Tweaking its portfolio once again, VF Corp. on Wednesday said it has a definitive agreement to sell some of its work apparel brands to a subsidiary of holding company Redwood Capital Investments, for an unspecified amount.
The transaction is expected to close in the first quarter of fiscal 2022, subject to customary closing conditions and regulatory approvals, according to a company press release. Terms of the agreement were not disclosed.
The brands represent the occupational workwear portion of VF's work segment and include Red Kap, VF Solutions, Bulwark, Workrite, Walls, Terra, Kodiak, Work Authority and Horace Small, the company said. The sale doesn't include Dickies or Timberland PRO.

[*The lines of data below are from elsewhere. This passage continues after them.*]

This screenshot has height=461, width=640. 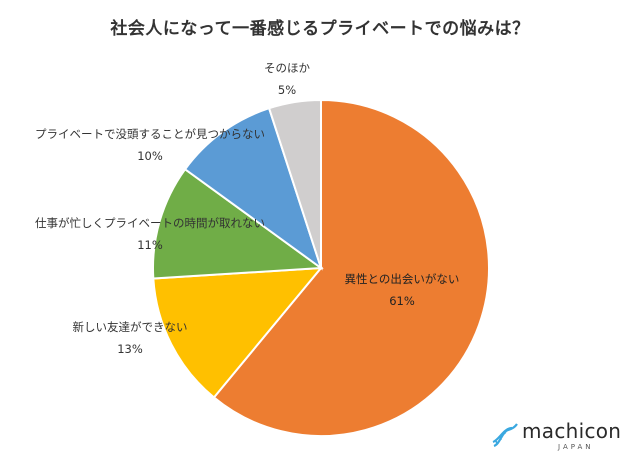 I want to click on logo-text: machicon, so click(x=572, y=431).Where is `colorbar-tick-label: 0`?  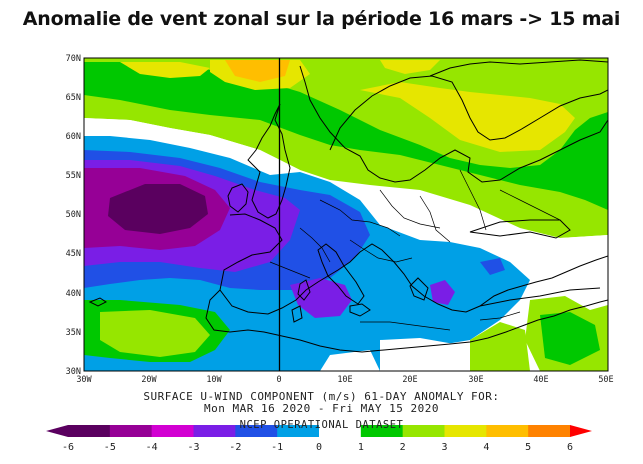
colorbar-tick-label: 0 is located at coordinates (319, 448).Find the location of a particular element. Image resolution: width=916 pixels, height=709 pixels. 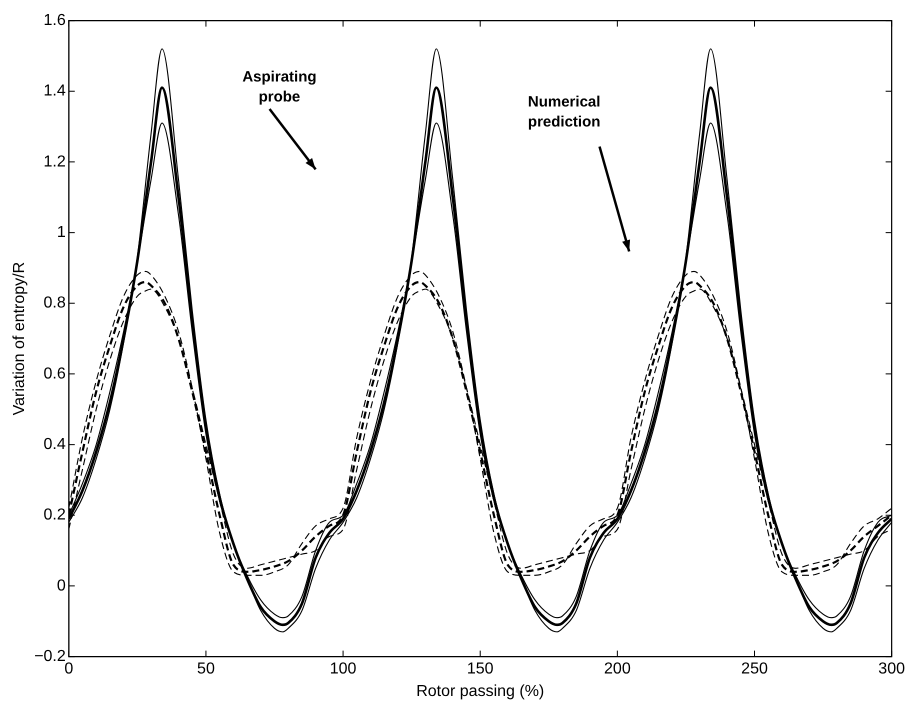

y-tick-label: 1.4 is located at coordinates (55, 91).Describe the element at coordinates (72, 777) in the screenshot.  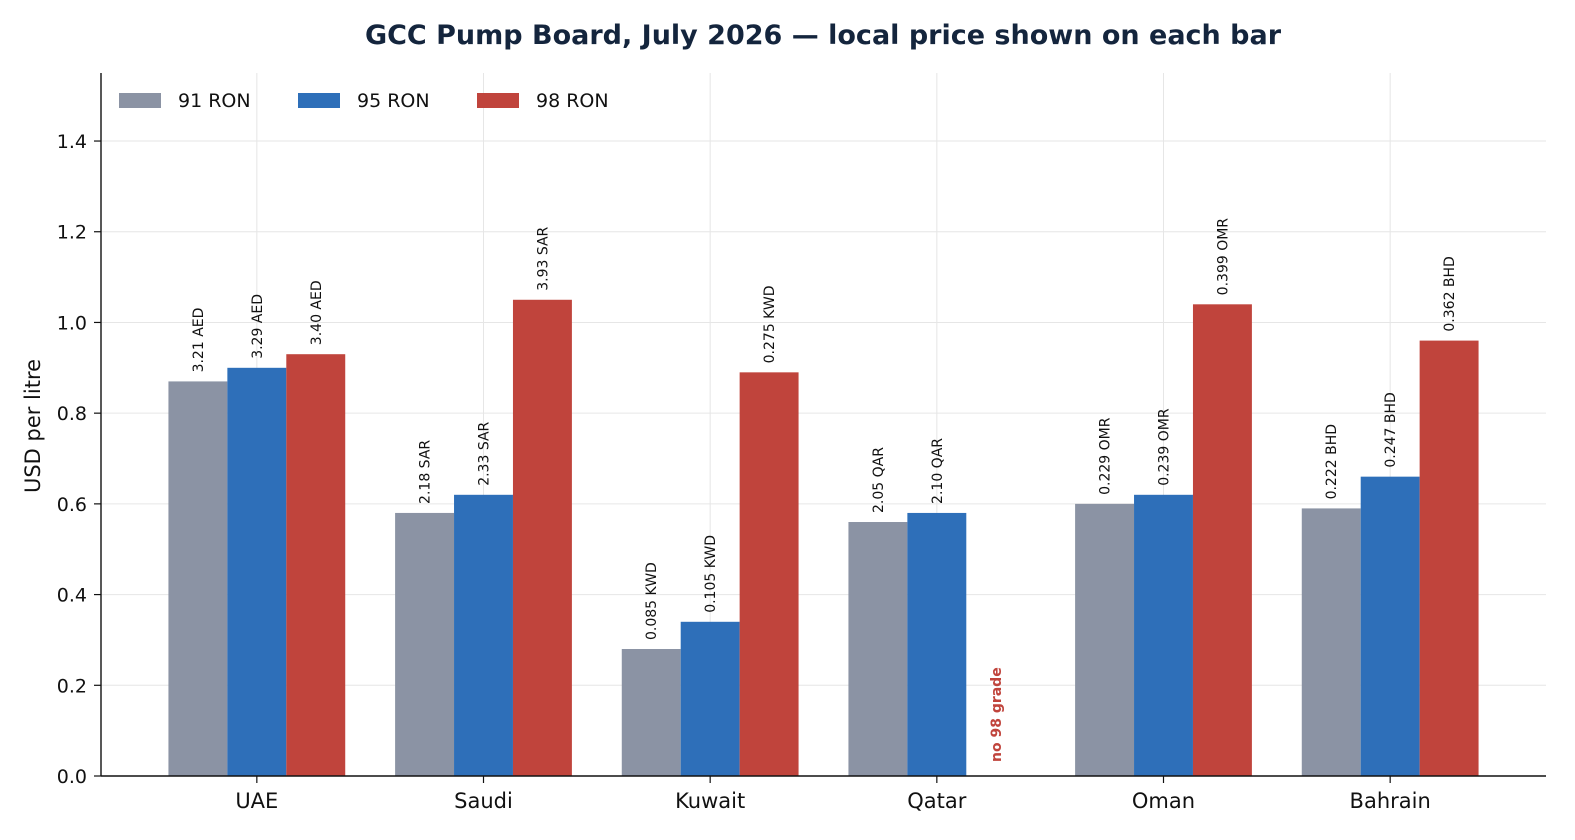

Changing up its stable of brands has become a habit at VF. The company made a splash when it acquired cult brand Supreme in November for $2.1 billion — a feat that has stayed a bit under the radar thanks to the ongoing turmoil from the pandemic.

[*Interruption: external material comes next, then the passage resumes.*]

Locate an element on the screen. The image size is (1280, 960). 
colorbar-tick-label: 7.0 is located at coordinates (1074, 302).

But the company has been scrutinizing and steadily reshaping its portfolio since its 2018 spinoff of classic denim brands Wrangler and Lee. The brands being unloaded now have sported a "for sale" sign for more than a year. In a statement, CEO Steve Rendle reiterated that the move "reflects our continued focus on transforming VF into a more consumer-minded and retail-centric enterprise while further simplifying our portfolio and operating model."
The strategy appears to be working, and analysts don't seem to be holding its overall pandemic-era weakness against it. Its North Face label has been a stand-out, reaping benefits from the "gorpcore" trend, as consumers embrace outdoor activity. Most analysts even dismiss troubled sales at skate footwear brand Vans as a temporary blip because kids have been forced to attend school from home, and are anticipating a boost from skateboarding's debut as an Olympic event in Tokyo (if the games are held). Timberland, with lean pandemic-induced inventory, also appears to be turning around, according to Wells Fargo analysts led by Ike Boruchow.
In all, Wells Fargo sees the conglomerate as "one of the most consistent and well-run operations over the long-term."
"VFC has been a notable laggard in our space since COVID hit," Boruchow wrote in a client note last month. "Since the start of 2020, VFC is the worst-performing stock in our coverage, but we think that the company's portfolio is actually healthy and poised for upside."